Operation Overlord involved police officers from the Lothian and Borders, Dumfries and Galloway, Northumbria, Cumbria and Durham and Cleveland forces.
The two-day activity targeted the key routes between Scotland and England. In addition to the police, it also involved the Vehicle and Operator Service Agency, HM Revenue and Customs, Scottish Environment Protection Agency, Motor Insurance Bureau and BT.
Temporary Road Policing Inspector Brian Jones, from Lothian and Borders Police, co-ordinated Operation Overlord and hailed the partnership efforts as a success.
Inspector Jones said: “As well as identifying several hundred offences, Operation Overlord has helped police in Scotland and England gather vital intelligence, which will prove essential for future enforcement initiatives.”
More than 700 goods vehicles of all sizes were inspected during roadside checks as part of the operation, with 32 vehicles seized after the drivers were found to have no insurance or no licence.
Around 200 other road offences were also discovered, including mobile phone and seatbelt offences, driving non-roadworthy vehicles and breaches of tachograph regulations.
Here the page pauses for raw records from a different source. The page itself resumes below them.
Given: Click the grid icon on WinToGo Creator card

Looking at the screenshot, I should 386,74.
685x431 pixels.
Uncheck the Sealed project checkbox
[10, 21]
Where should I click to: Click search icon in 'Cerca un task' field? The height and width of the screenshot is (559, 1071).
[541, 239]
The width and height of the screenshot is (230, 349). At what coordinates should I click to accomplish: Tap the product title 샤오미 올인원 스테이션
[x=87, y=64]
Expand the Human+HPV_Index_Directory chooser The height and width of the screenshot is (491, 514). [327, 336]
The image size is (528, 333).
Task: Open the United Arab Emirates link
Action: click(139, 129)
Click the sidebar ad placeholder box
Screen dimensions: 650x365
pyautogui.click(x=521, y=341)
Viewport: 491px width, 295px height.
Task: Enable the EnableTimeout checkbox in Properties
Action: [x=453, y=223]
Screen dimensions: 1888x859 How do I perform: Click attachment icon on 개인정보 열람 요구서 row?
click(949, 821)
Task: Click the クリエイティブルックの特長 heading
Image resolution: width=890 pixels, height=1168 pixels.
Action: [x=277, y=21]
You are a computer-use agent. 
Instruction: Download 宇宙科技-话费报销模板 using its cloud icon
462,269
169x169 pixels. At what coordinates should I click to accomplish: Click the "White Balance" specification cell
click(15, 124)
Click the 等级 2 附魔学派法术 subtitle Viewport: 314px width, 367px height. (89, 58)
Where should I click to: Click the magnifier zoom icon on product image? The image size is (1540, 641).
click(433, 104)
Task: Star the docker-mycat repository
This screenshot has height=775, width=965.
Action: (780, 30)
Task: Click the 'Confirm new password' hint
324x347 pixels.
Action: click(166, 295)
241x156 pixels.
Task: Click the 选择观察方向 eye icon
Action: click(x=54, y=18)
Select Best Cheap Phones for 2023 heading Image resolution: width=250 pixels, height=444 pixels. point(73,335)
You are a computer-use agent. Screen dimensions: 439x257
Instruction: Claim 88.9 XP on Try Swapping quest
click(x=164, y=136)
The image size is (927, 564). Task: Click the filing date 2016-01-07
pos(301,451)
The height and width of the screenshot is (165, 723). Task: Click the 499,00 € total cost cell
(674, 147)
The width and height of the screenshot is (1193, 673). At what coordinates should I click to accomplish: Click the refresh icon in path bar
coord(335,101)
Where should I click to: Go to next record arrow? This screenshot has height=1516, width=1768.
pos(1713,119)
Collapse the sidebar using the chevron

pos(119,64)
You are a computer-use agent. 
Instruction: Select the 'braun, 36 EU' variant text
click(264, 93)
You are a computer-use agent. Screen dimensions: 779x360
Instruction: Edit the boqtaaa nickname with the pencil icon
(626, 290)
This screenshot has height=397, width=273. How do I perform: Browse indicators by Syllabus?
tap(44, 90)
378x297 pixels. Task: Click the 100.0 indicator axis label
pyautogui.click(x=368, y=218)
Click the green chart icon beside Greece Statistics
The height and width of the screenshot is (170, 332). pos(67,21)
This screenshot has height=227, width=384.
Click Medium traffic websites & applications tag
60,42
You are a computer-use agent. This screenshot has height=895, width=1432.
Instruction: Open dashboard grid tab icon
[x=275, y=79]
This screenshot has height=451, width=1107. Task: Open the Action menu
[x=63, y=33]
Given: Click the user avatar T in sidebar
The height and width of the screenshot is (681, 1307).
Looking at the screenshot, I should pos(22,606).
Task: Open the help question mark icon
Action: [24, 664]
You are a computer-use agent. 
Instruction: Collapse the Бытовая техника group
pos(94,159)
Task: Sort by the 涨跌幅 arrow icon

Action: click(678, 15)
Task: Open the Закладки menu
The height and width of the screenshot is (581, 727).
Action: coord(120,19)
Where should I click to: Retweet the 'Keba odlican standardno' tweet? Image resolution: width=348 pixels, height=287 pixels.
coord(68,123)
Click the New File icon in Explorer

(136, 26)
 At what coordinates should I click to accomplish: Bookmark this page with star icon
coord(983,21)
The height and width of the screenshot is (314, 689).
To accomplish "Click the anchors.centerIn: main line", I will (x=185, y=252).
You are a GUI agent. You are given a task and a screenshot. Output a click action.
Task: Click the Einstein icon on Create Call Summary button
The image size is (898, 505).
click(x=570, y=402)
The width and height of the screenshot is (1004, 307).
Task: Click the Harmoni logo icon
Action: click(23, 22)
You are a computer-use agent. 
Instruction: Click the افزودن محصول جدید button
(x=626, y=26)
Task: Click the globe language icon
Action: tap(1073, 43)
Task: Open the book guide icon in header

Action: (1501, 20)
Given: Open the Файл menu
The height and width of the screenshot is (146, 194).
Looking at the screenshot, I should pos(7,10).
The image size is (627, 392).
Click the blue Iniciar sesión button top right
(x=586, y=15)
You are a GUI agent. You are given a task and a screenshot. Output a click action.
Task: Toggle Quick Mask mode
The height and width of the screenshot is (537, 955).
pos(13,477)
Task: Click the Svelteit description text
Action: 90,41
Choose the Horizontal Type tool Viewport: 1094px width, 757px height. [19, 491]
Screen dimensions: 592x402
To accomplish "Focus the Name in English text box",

Five arrests were made for alleged thefts and road traffic offences.
Stolen plant equipment, including a mini road roller and mini excavator, were recovered during the operation, as well as a stolen quad bike.
Officers recorded five alleged drug offences and reports will be sent to the procurator fiscal in due course.
British Transport Police were also involved in the operation and visited 11 scrap metal dealers.